1.一种破骨细胞培养试剂盒,其特征在于,所述试剂盒中含有平衡盐溶液、1,25(OH)2D3、α-MEM培养基、胎牛血清、青霉素、链霉素、胰蛋白酶、EDTA、Ficoll-Paque PREMRUM细胞分离液、链蛋白酶E和PBS冲洗液。
2.根据权利要求1所述的破骨细胞培养试剂盒,其特征在于,所述平衡盐溶液为D-Hanks液。
3.根据权利要求2所述的破骨细胞培养试剂盒,其特征在于,所述试剂盒中还包括牙片、玻片;且所述平衡盐溶液中含有青霉素和链霉素,青霉素和链霉素的浓度为100-1200微克/毫升。
4.根据权利要求3所述的破骨细胞培养试剂盒,其特征在于,所述牙片和所述玻片的尺寸均为1-2cm2。
5.根据权利要求1-4任一项所述的破骨细胞培养试剂盒,其特征在于,所述试剂盒包括盒体以及用于固定装有试剂的试剂瓶的支撑物,所述支撑物设置于所述盒体内。
6.根据权利要求5所述的破骨细胞培养试剂盒,其特征在于,所述试剂盒还含有TRAP染色试剂。
7.一种权利要求1-6任一项所述的破骨细胞培养试剂盒的制备方法,其特征在于,包括以下步骤:
将各试剂或者载片分别封装于单独的封装装置内,再将封装装置设置于支撑物后装于盒体中。

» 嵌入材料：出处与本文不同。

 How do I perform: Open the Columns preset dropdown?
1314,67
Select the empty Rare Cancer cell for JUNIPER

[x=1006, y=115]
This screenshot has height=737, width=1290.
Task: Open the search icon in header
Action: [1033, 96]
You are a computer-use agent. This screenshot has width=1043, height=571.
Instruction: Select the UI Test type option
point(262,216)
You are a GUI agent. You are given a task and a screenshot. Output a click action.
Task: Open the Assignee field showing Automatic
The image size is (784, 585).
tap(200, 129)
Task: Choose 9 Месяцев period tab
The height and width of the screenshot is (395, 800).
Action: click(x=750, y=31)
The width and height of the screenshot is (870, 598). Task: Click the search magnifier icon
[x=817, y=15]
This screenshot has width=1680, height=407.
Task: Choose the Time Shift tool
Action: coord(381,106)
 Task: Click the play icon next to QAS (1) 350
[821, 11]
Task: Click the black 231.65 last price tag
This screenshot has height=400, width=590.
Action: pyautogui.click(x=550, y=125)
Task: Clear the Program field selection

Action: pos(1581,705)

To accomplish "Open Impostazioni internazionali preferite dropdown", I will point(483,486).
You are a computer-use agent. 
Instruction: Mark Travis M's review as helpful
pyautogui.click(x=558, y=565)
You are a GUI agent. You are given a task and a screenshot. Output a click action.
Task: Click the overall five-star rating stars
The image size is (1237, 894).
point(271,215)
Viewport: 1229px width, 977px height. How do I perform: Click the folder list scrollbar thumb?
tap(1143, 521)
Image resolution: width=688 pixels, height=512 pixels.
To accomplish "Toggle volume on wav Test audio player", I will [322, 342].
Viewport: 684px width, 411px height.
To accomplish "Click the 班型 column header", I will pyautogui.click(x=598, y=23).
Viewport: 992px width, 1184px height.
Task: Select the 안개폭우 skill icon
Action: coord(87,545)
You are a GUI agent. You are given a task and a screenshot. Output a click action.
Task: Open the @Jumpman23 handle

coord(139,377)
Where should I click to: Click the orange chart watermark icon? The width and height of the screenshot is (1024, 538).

8.根据权利要求7所述的的制备方法,其特征在于,所述方法还包括制备牙片和玻片步骤,具体包括:
将新鲜人牙纵切成110-120μm,用金刚砂石磨薄至12-15μm,超声波清洗后浸泡于含青霉素1200-1400μg/ml、链霉素700-900μg/ml的D-Hanks液中,换液2-4次后置入含青霉素80-90μg/ml、链霉素70-80μg/ml的D-Hanks液置换2-4次,再置于α-MEM培养液中浸泡后,得到牙片;
将1-2cm2的玻片于酸中浸泡10-12小时后用自来水冲洗干净,再用蒸馏水洗4-6遍,干热消毒灭菌后得到玻片。
9.一种根据权利要求1-6任一项所述的破骨细胞培养试剂盒培养破骨细胞的方法,其特征在于,包括以下步骤:
1)、取新生兔的四肢长骨后于平衡盐溶液中去除软组织和软骨骺,得到骨干;
2)、将所述骨干置于α-MEM培养基,并在该培养基中加入胎牛血清、青霉素和链霉素,将所述骨干纵行剖开,轻刮骨的髓腔表面直至颜色变白,用吸管反复多次吹洗骨髓腔和骨干的内表面,取出骨片,吸取悬液置离心管内,离心后取沉淀物并加入α-MEM培养液吹打均匀,接种并孵育,将得到的孵育液用D-Hanks液冲洗后,加入至Ficoll-Paque PREMRUM细胞分离液后于800-900转/分钟的条件下离心6-8分钟,所得含有目的细胞的悬液层利用α-MEM培养重悬;
3)、将重悬后的细胞用链蛋白酶E处理后,利用胰蛋白酶和EDTA消化之后,使用D-Hanks液冲洗后,使用PBS冲洗液,再利用胰蛋白酶和EDTA进行消化处理,得到待诱导细胞;
4)、将所述待诱导细胞利用1,25(OH)2D3诱导,得到体外培养的破骨细胞。
10.根据权利要求9所述的培养破骨细胞的方法,其特征在于,在步骤4)中,具体包括:
将步骤3)中所得的待诱导细胞收集于离心管内,在3-5℃,1200-1400r/min下离心8-9min,弃上清,加α-MEM培养基稀释接种于细胞培养板中,并向细胞培养板内加入1,25(OH)2D3,置35-38℃,3-6%CO2培养箱内培养,隔天换液1次;
其中,细胞培养板内分别置玻片和牙片。